Two of our suppliers may not be year 2000 compliant. As a result, we are
purchasing additional inventory of approximately $500,000 from those suppliers
in advance of the year 2000. We believe this additional inventory allows us to
continue to operate without any disruption or delay caused by those suppliers'
potential failure to be year 2000 compliant. We anticipate that this additional
inventory will be consumed in the ordinary course of business during 2000.


                             NEW EUROPEAN CURRENCY

On January 1, 1999, eleven of the fifteen member countries of the European Union
established fixed conversion rates between their existing currencies and the
euro, a new European currency, and adopted the euro as their common legal
currency. Either the euro or a participating country's present currency will be
accepted as legal tender from January 1, 1999 to January 1, 2002, from which
date forward only the euro will be accepted. We have a significant number of
customers located in European Union countries participating in this conversion.
The conversion may have competitive implications for our pricing and marketing
strategies, which could be material in nature; however, any such impact is not
known at this time. Our new business system implemented as of January 1999 is
capable of handling the new euro currency. There is no assurance, however, that
all problems related to the conversion will be foreseen and corrected, or that
no material disruptions of our business will occur.

                                       14
<PAGE>

                                  MARKET RISK

We have no derivative financial instruments in our cash, cash equivalents and
marketable securities. We mainly invest our cash, cash equivalents and
marketable securities in investment grade, highly liquid investments, consisting
of money market instruments, bank certificates of deposit and investments in
commercial paper.

At September 30, 1999, our marketable securities include a $727,000 investment
in a Standard & Poors 500 stock price index fund, which was purchased to
directly offset any investment gains or losses owed to participant's under our
executive deferred compensation plan.

We are exposed to certain market risks related to fluctuations in foreign
exchange rates because some sales transactions, and the assets and liabilities
of our foreign subsidiaries, are denominated in foreign currencies, primarily
French francs, the euro and British pounds sterling. We have hedged a portion
our risk by purchasing forward exchange contracts for 1.3 million British pounds
sterling that settle at various times through January 31, 2000.


                         NEW ACCOUNTING PRONOUNCEMENTS

Statement of Financial Accounting Standard No. 133, "Accounting for Derivative
Instruments and Hedging Activities" (SFAS No. 133), effective for us on January
1, 2001, establishes new standards for recognizing all derivatives as either
assets or liabilities, and measuring those instruments at fair value.

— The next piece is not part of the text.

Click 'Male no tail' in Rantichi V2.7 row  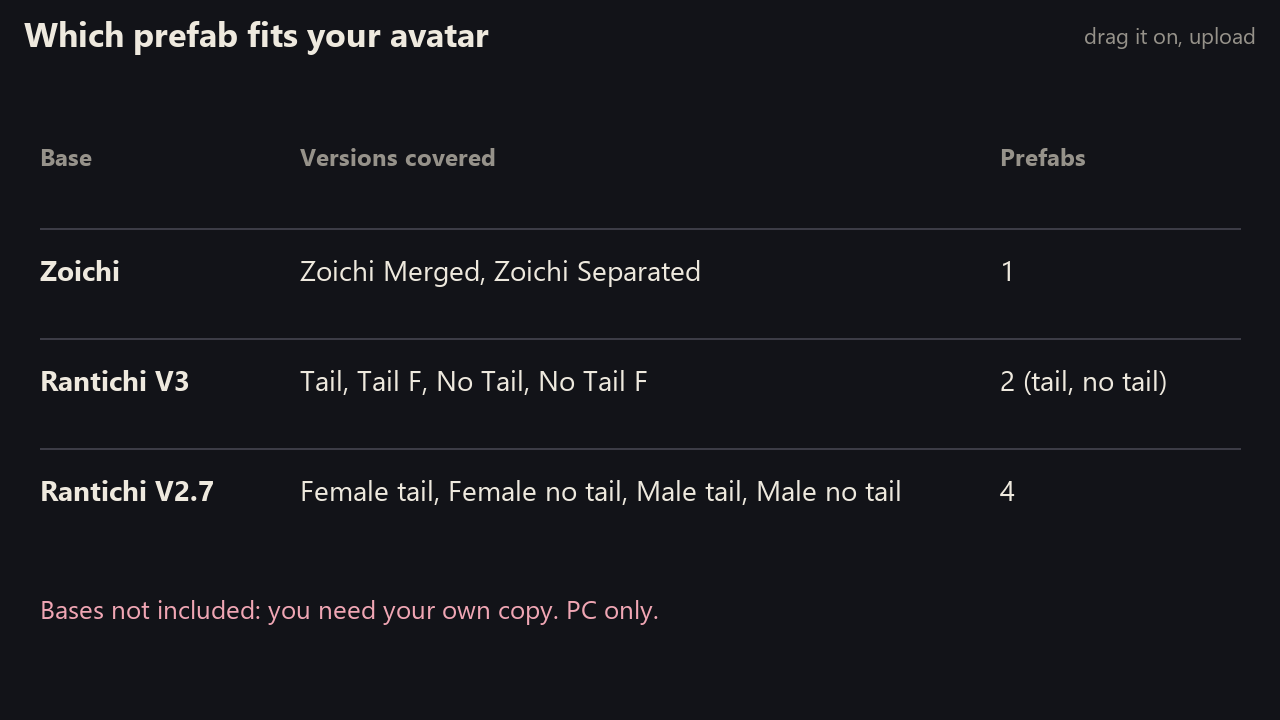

Currently,
we do not anticipate that SFAS No. 133 will have a material impact on our
financial position or results of operations.


                          FORWARD LOOKING STATEMENTS

Certain statements in this Form 10-Q, other documents filed with the Securities
and Exchange Commission, our press releases and oral statements made by or with
the approval of our executive officers contain forward looking statements under
the Private Securities Litigation Reform Act of 1995. These forward looking
statements may include statements about our anticipated receipt of orders and
their impact on quarterly sales, business strategy, expectations regarding
future revenue levels, timing of and plans for the introduction or phase-out of
products or services, enhancements of existing products or services, plans for
hiring additional personnel, entering into strategic partnerships, and other
plans, objectives, expectations and intentions that are not historical fact.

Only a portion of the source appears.